- BAGIAN TEKS -
Kerja Keras demi Manis Semangka
Manis dan segarnya semangka di Pulau Jawa boleh jadi berasal dari petani Junti di Kabupaten Indramayu, Jawa Barat. Selama puluhan tahun, mereka merantau, mencari lahan untuk ditinggali sementara dan ditanami semangka.
Manis dan segarnya semangka di Pulau Jawa boleh jadi berasal dari petani Junti di Kabupaten Indramayu, Jawa Barat. Selama puluhan tahun, mereka merantau, mencari lahan untuk ditinggali sementara dan ditanami semangka. Ilmu tentang menanam semangka pun ditularkan kepada warga setempat. Tahun ini kesetiaan mereka diuji waktu.
Setelah hampir tiga bulan meninggalkan keluarga, Dedi (43) akhirnya kembali ke rumahnya di Desa Juntiweden, Kecamatan Juntinyuat, Indramayu, pertengahan September 2019. Hari-hari jauh dari istri dan anak serta hidup ala kadarnya tanpa televisi dan toilet sudah berlalu.

- PETUNJUK -
Tuliskan lanjutan teks tentang petani semangka Junti, mulai setelah kalimat terakhirnya.

- CUPLIKAN DATA -
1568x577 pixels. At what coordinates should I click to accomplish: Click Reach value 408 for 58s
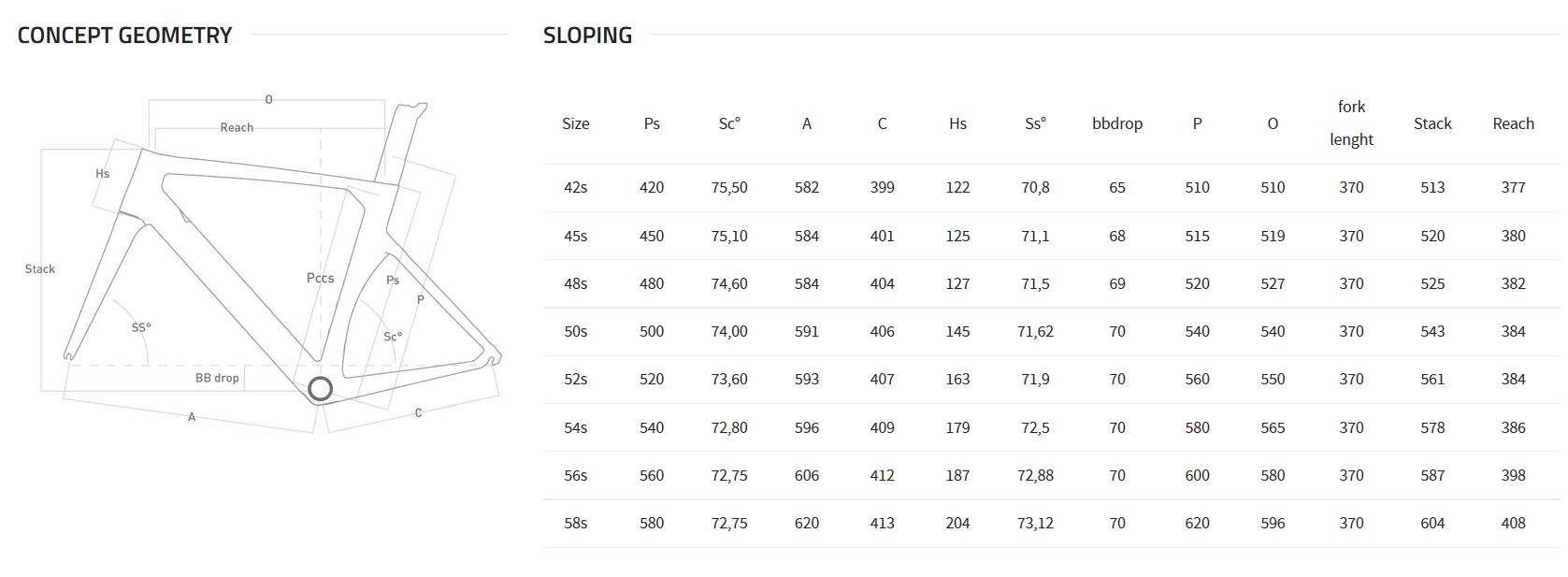pos(1513,524)
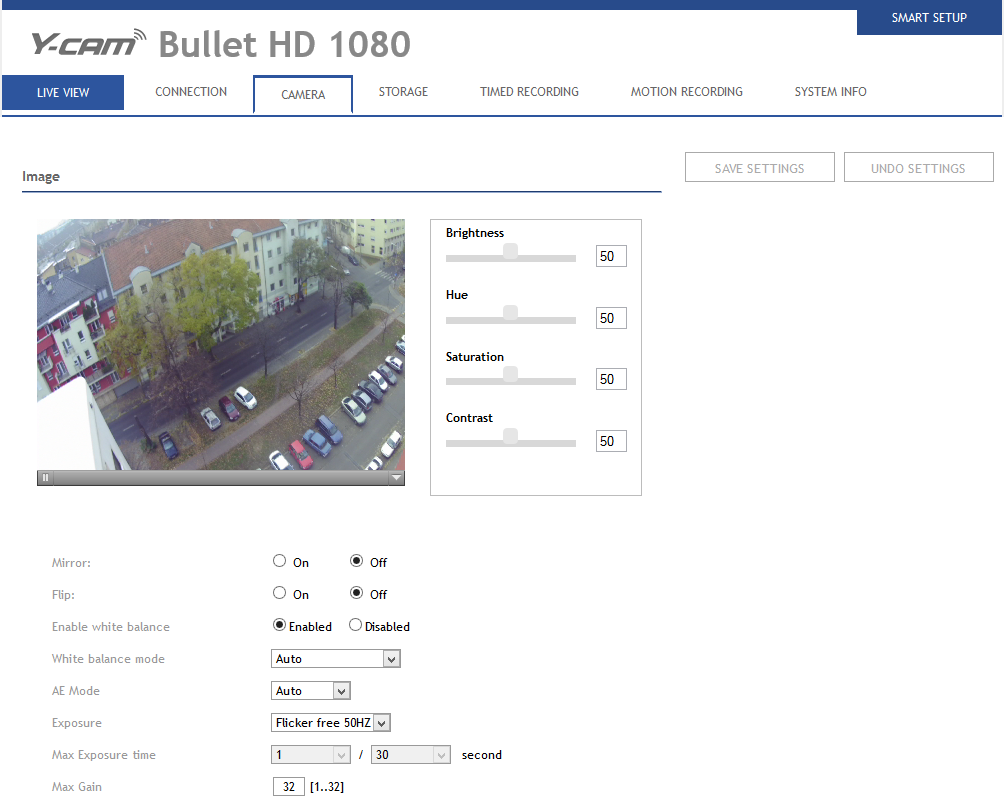Click the video player bar's down arrow

pyautogui.click(x=396, y=478)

- JAWABAN LATIHAN -
Pada Juli lalu, bapak tiga anak ini mulai tinggal di Desa Dukuh, Kecamatan Kapetakan, Kabupaten Cirebon, sekitar 24 kilometer dari desanya. Meskipun tidak terlalu jauh, Dedi tidak bisa pergi pulang ke rumahnya. Sebagai petani semangka, ia harus tinggal di gubuknya yang berada di tengah sawah sewaan.
Tahun ini, di musim kemarau panjang, Dedi mendapat potongan harga. Untuk sawah seluas 2,1 hektar, ia hanya membayar Rp 2,2 juta selama musim tanam Juli-September. Nominal tersebut tergolong murah. Apabila pada musim hujan, harga sewa tanah bisa sampai Rp 4 juta per hektar.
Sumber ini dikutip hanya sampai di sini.